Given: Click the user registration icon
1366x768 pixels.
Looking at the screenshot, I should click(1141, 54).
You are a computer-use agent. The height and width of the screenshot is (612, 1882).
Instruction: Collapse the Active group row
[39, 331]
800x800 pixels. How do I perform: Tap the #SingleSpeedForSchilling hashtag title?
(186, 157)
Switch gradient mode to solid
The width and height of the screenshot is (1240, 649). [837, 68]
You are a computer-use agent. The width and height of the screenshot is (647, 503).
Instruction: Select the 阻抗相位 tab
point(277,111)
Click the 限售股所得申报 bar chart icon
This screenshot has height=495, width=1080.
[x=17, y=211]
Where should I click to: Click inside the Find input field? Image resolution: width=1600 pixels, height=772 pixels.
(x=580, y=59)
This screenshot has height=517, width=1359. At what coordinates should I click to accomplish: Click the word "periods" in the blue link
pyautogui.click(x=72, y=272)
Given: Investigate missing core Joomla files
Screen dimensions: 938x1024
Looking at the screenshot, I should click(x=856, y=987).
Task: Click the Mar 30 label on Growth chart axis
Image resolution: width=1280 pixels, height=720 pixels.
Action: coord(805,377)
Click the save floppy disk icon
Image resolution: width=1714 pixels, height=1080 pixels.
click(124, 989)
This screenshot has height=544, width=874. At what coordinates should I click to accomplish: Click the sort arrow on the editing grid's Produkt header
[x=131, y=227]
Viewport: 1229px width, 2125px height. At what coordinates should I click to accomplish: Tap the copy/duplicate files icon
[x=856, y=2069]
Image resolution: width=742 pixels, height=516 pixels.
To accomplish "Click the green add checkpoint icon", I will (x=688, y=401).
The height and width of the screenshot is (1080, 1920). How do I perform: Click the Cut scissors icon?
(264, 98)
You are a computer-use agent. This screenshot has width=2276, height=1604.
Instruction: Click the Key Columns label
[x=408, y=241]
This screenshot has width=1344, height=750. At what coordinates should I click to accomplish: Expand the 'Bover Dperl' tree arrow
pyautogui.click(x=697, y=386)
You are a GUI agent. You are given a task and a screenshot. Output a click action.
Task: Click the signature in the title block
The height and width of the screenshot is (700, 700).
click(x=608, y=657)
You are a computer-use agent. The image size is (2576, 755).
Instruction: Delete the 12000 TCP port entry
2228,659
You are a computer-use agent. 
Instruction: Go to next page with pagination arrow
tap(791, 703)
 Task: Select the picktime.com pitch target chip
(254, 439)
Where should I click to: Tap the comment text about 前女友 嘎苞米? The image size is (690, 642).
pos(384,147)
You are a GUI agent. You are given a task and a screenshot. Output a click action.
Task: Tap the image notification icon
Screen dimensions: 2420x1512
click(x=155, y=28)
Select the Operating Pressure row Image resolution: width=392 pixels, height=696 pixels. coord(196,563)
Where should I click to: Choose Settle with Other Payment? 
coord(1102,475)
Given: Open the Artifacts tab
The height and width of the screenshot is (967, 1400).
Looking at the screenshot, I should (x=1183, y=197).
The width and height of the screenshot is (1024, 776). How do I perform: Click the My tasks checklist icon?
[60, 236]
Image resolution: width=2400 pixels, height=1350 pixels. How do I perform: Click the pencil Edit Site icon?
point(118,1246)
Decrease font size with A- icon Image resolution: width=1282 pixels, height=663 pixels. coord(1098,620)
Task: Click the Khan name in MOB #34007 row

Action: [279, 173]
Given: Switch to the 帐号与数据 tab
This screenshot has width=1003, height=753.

• Task goal: Rewrite every line of the records above as a JSON list of strings, one string per line, and drop any blank lines.

• Written answer:
[
  "Given: Click the user registration icon",
  "1366x768 pixels.",
  "Looking at the screenshot, I should click(1141, 54).",
  "You are a computer-use agent. The height and width of the screenshot is (612, 1882).",
  "Instruction: Collapse the Active group row",
  "[39, 331]",
  "800x800 pixels. How do I perform: Tap the #SingleSpeedForSchilling hashtag title?",
  "(186, 157)",
  "Switch gradient mode to solid",
  "The width and height of the screenshot is (1240, 649). [837, 68]",
  "You are a computer-use agent. The width and height of the screenshot is (647, 503).",
  "Instruction: Select the 阻抗相位 tab",
  "point(277,111)",
  "Click the 限售股所得申报 bar chart icon",
  "This screenshot has height=495, width=1080.",
  "[x=17, y=211]",
  "Where should I click to: Click inside the Find input field? Image resolution: width=1600 pixels, height=772 pixels.",
  "(x=580, y=59)",
  "This screenshot has height=517, width=1359. At what coordinates should I click to accomplish: Click the word \"periods\" in the blue link",
  "pyautogui.click(x=72, y=272)",
  "Given: Investigate missing core Joomla files",
  "Screen dimensions: 938x1024",
  "Looking at the screenshot, I should click(x=856, y=987).",
  "Task: Click the Mar 30 label on Growth chart axis",
  "Image resolution: width=1280 pixels, height=720 pixels.",
  "Action: coord(805,377)",
  "Click the save floppy disk icon",
  "Image resolution: width=1714 pixels, height=1080 pixels.",
  "click(124, 989)",
  "This screenshot has height=544, width=874. At what coordinates should I click to accomplish: Click the sort arrow on the editing grid's Produkt header",
  "[x=131, y=227]",
  "Viewport: 1229px width, 2125px height. At what coordinates should I click to accomplish: Tap the copy/duplicate files icon",
  "[x=856, y=2069]",
  "Image resolution: width=742 pixels, height=516 pixels.",
  "To accomplish \"Click the green add checkpoint icon\", I will (x=688, y=401).",
  "The height and width of the screenshot is (1080, 1920). How do I perform: Click the Cut scissors icon?",
  "(264, 98)",
  "You are a computer-use agent. This screenshot has width=2276, height=1604.",
  "Instruction: Click the Key Columns label",
  "[x=408, y=241]",
  "This screenshot has width=1344, height=750. At what coordinates should I click to accomplish: Expand the 'Bover Dperl' tree arrow",
  "pyautogui.click(x=697, y=386)",
  "You are a GUI agent. You are given a task and a screenshot. Output a click action.",
  "Task: Click the signature in the title block",
  "The height and width of the screenshot is (700, 700).",
  "click(x=608, y=657)",
  "You are a computer-use agent. The image size is (2576, 755).",
  "Instruction: Delete the 12000 TCP port entry",
  "2228,659",
  "You are a computer-use agent. ",
  "Instruction: Go to next page with pagination arrow",
  "tap(791, 703)",
  " Task: Select the picktime.com pitch target chip",
  "(254, 439)",
  "Where should I click to: Tap the comment text about 前女友 嘎苞米? The image size is (690, 642).",
  "pos(384,147)",
  "You are a GUI agent. You are given a task and a screenshot. Output a click action.",
  "Task: Tap the image notification icon",
  "Screen dimensions: 2420x1512",
  "click(x=155, y=28)",
  "Select the Operating Pressure row Image resolution: width=392 pixels, height=696 pixels. coord(196,563)",
  "Where should I click to: Choose Settle with Other Payment? ",
  "coord(1102,475)",
  "Given: Open the Artifacts tab",
  "The height and width of the screenshot is (967, 1400).",
  "Looking at the screenshot, I should (x=1183, y=197).",
  "The width and height of the screenshot is (1024, 776). How do I perform: Click the My tasks checklist icon?",
  "[60, 236]",
  "Image resolution: width=2400 pixels, height=1350 pixels. How do I perform: Click the pencil Edit Site icon?",
  "point(118,1246)",
  "Decrease font size with A- icon Image resolution: width=1282 pixels, height=663 pixels. coord(1098,620)",
  "Task: Click the Khan name in MOB #34007 row",
  "Action: [279, 173]",
  "Given: Switch to the 帐号与数据 tab",
  "This screenshot has width=1003, height=753."
]